Smartphones are Now Affordable (for Most People)
Gaming used to be about buying an expensive PlayStation or Xbox console, or putting together a high-end PC rig. It just wasn’t accessible to most people, even if the demand for gaming was palpable.
These days, many advanced games can be played on smartphones. In fact, they’ve become cash cows of sorts. Candy Crush Saga and Clash of Clans are leading examples of just how much money can be made in the smartphone market.
The problem we used to have was that smartphones were just too expensive for most people, especially in developing countries. If folks from richer markets only could consider gaming on a smartphone, it puts a big limit on how much you can grow as a publisher.
However, digital inclusion has been going through a significant upswing in the last few years. Smartphone ownership in Africa and Asia is seeing encouraging growth, giving consumers essential access to tech. This has also driven the gaming industry’s reach in developing countries.
Once People Play, They Keep Coming Back
There’s also another very simple reason gaming is growing: it’s ridiculously fun. Just not enough people have tried it yet. 2020 and this year, however, have caused a huge shift by pushing folks who would otherwise never touch a console or smartphone game, to download one.
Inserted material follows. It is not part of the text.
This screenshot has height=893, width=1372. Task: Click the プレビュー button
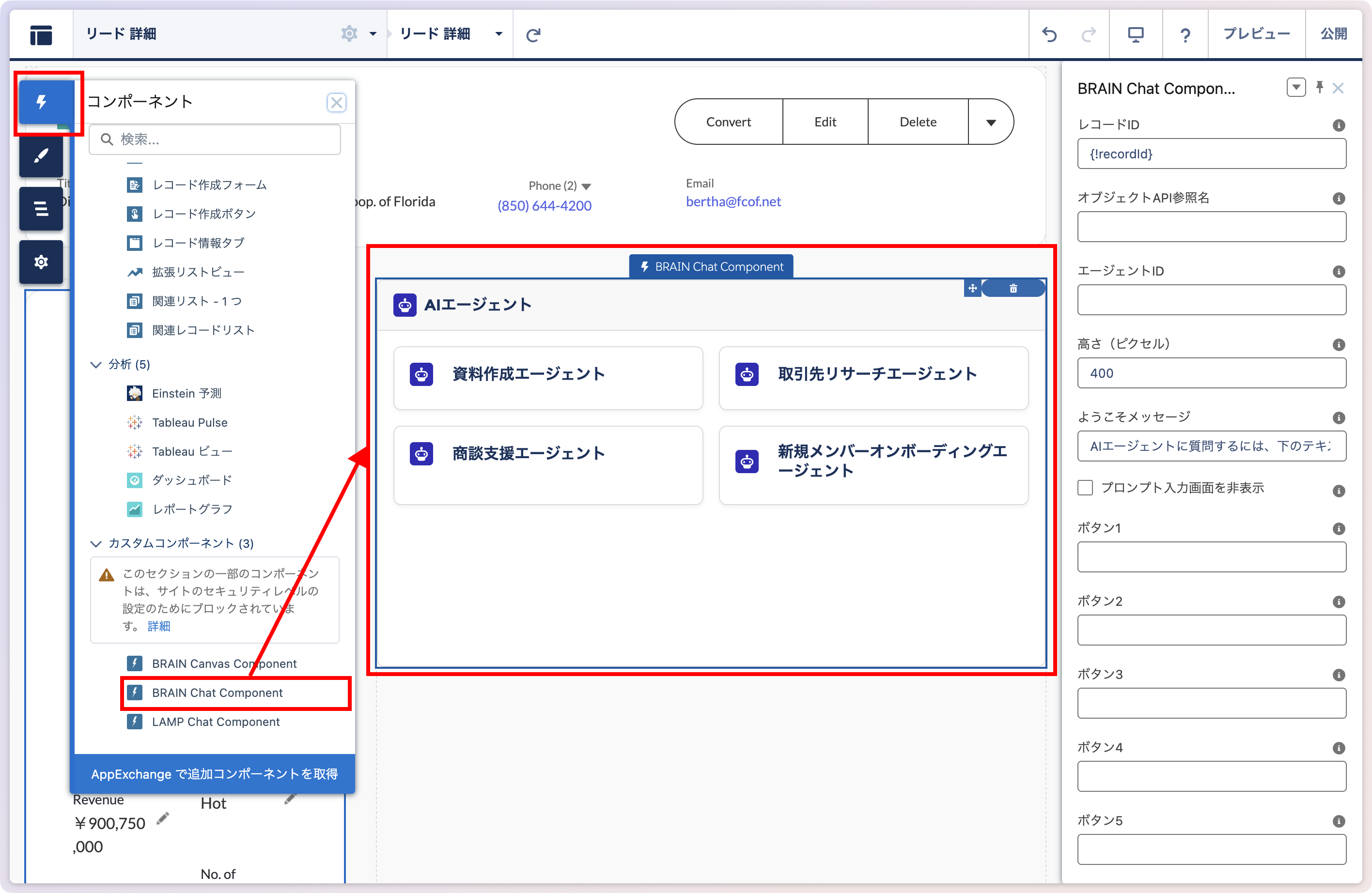(x=1256, y=34)
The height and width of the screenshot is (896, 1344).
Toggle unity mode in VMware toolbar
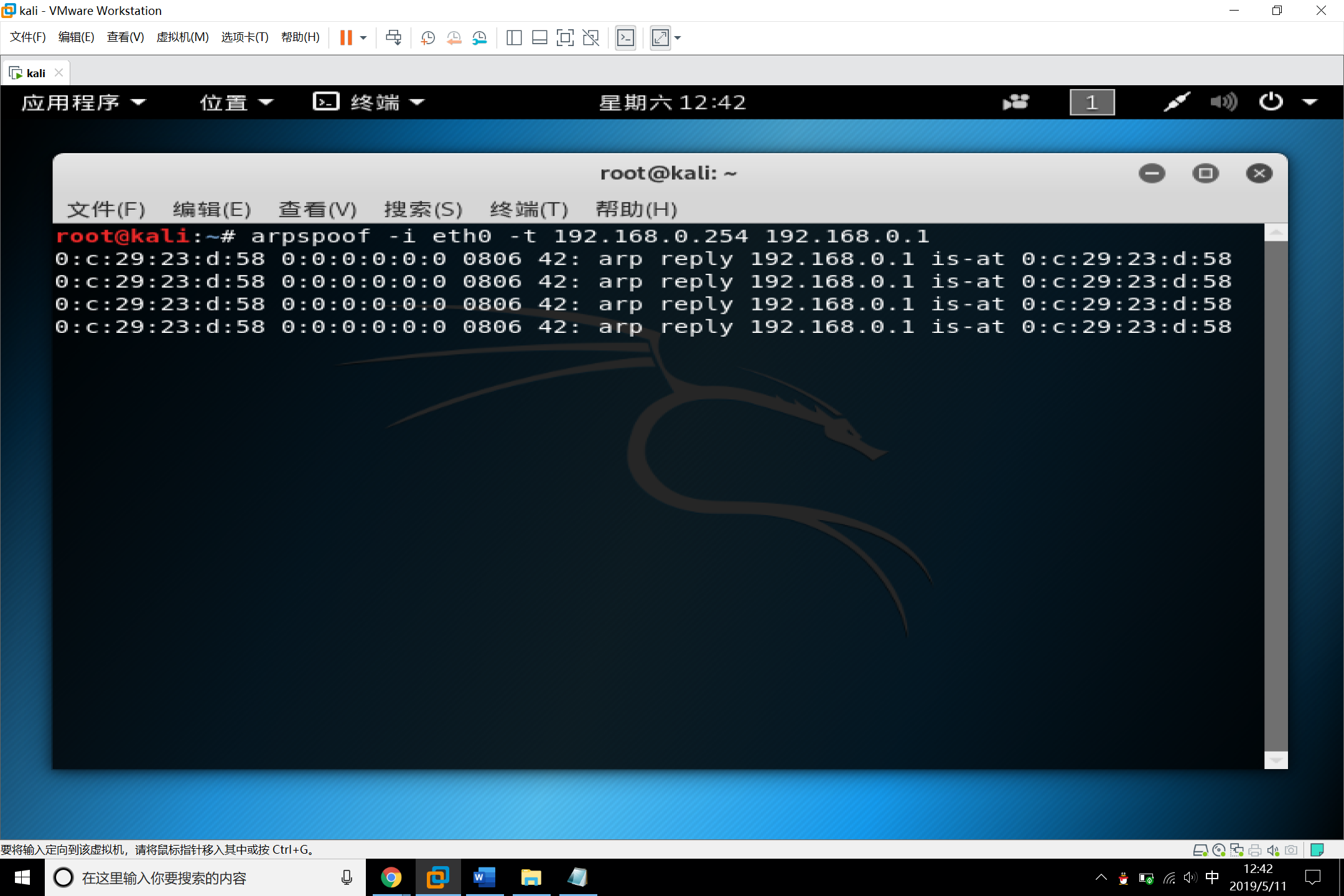590,38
Gaming offers so much to the user, not just in terms of gameplay itself. It can also drive friendships and connections. The simple fact is, once people start playing, they keep coming back for more.
Expect More in 2022
This isn’t the peak for gaming. It’s just the beginning. The industry has been around for decades, but it’s only just waking up to the possibilities. We have not even covered smart glasses and AR tech yet. Let’s keep our fingers crossed for some exciting growth in this direction in 2022.